## Exercise prompt
Search the records for "Laujar". Report every line where it occurs.

Stored records
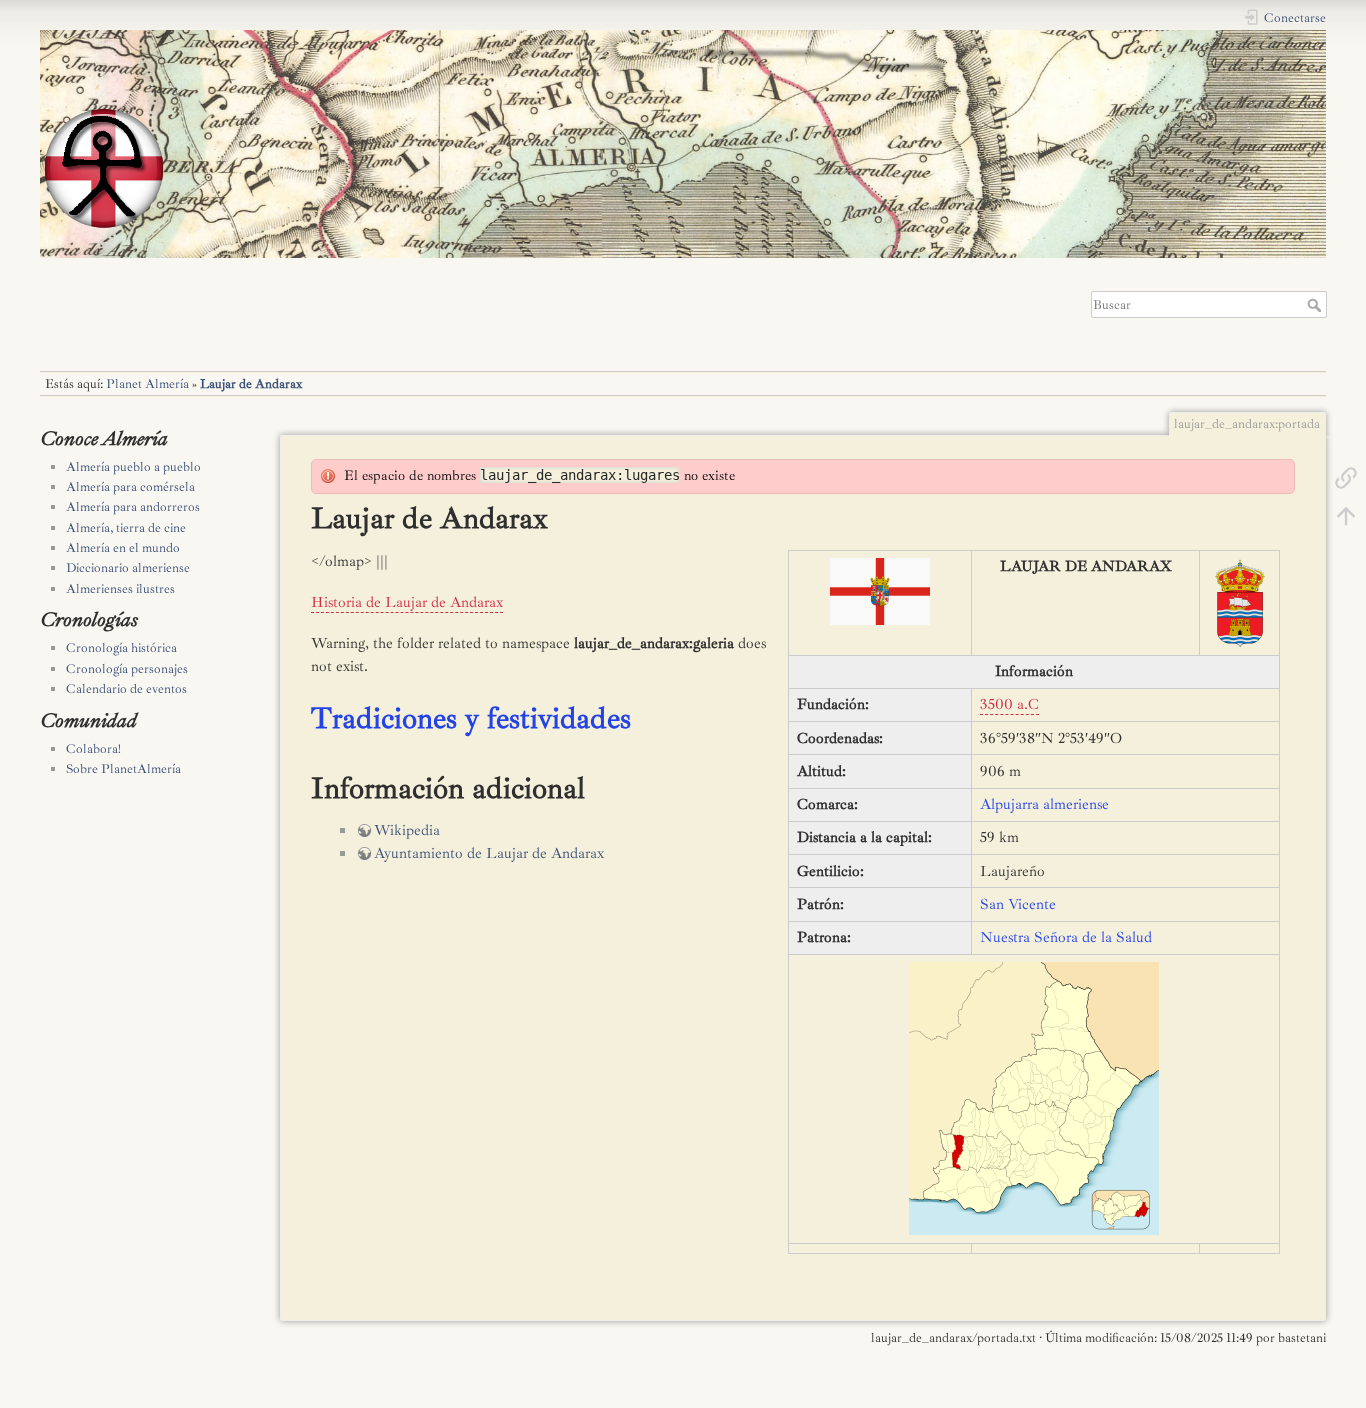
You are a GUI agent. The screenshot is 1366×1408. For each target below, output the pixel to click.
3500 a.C (1009, 704)
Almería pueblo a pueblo (133, 467)
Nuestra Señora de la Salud (1066, 937)
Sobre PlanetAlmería (123, 769)
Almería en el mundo (123, 548)
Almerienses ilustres (120, 589)
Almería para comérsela (130, 487)
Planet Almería (147, 384)
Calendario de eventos (126, 689)
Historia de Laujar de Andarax (407, 602)
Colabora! (93, 749)
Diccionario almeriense (128, 568)
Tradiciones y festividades (471, 718)
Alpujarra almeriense (1044, 804)
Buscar (1316, 305)
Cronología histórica (121, 648)
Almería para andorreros (133, 507)
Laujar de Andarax (251, 384)
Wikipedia (407, 830)
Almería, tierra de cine (126, 528)
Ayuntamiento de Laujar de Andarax (489, 853)
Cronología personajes (127, 669)
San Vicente (1018, 904)
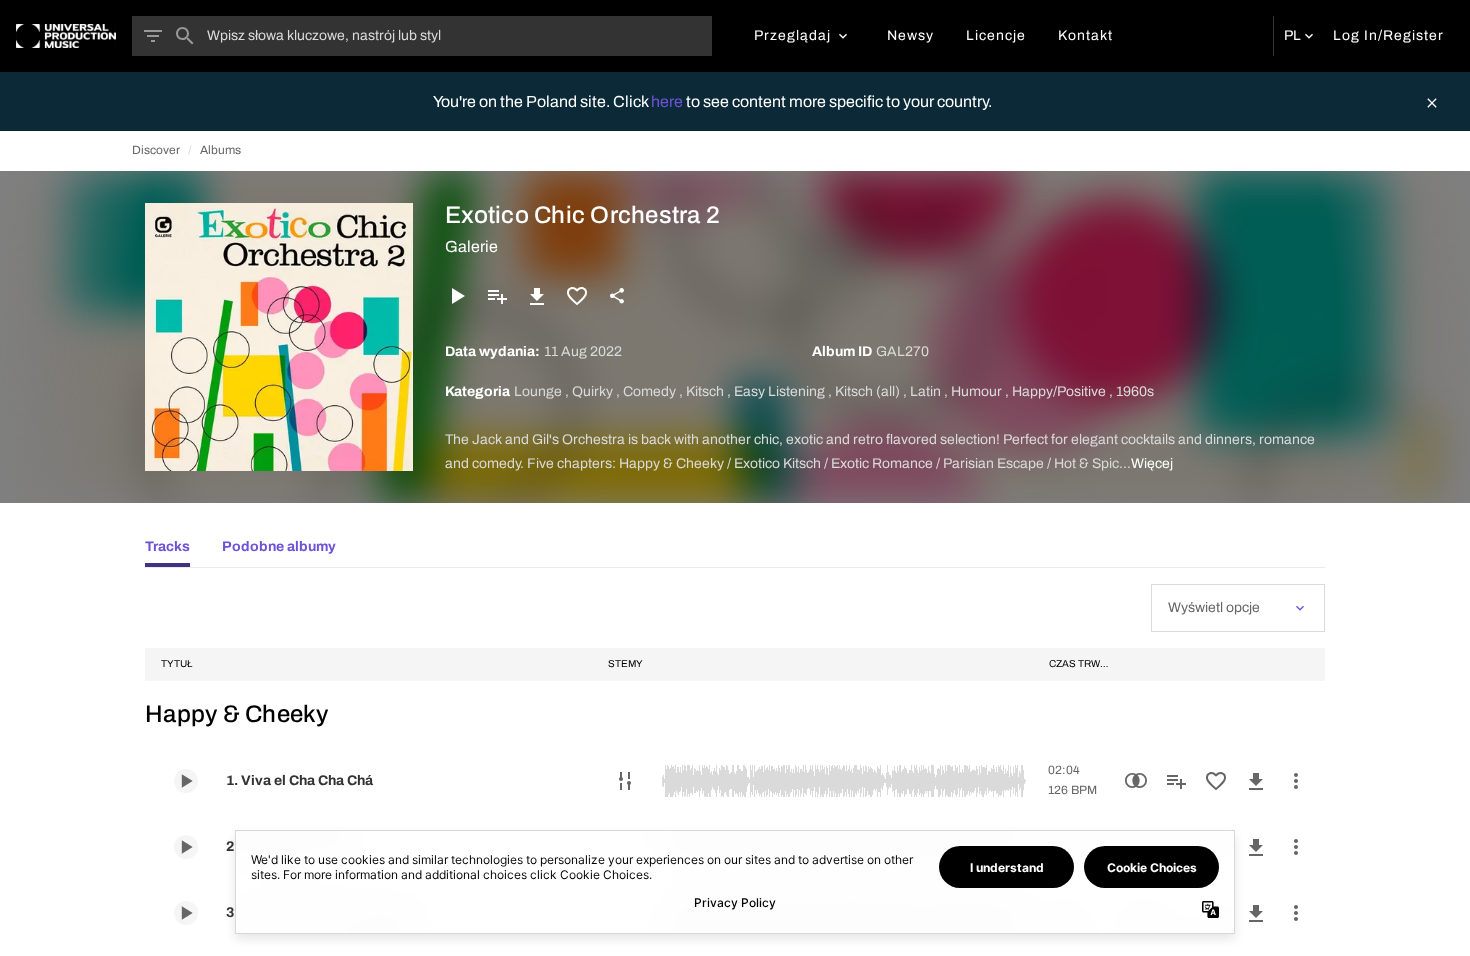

## The completed task
Historia de Laujar de Andarax (407, 602)
Laujar de Andarax (251, 384)
Ayuntamiento de Laujar de Andarax (489, 853)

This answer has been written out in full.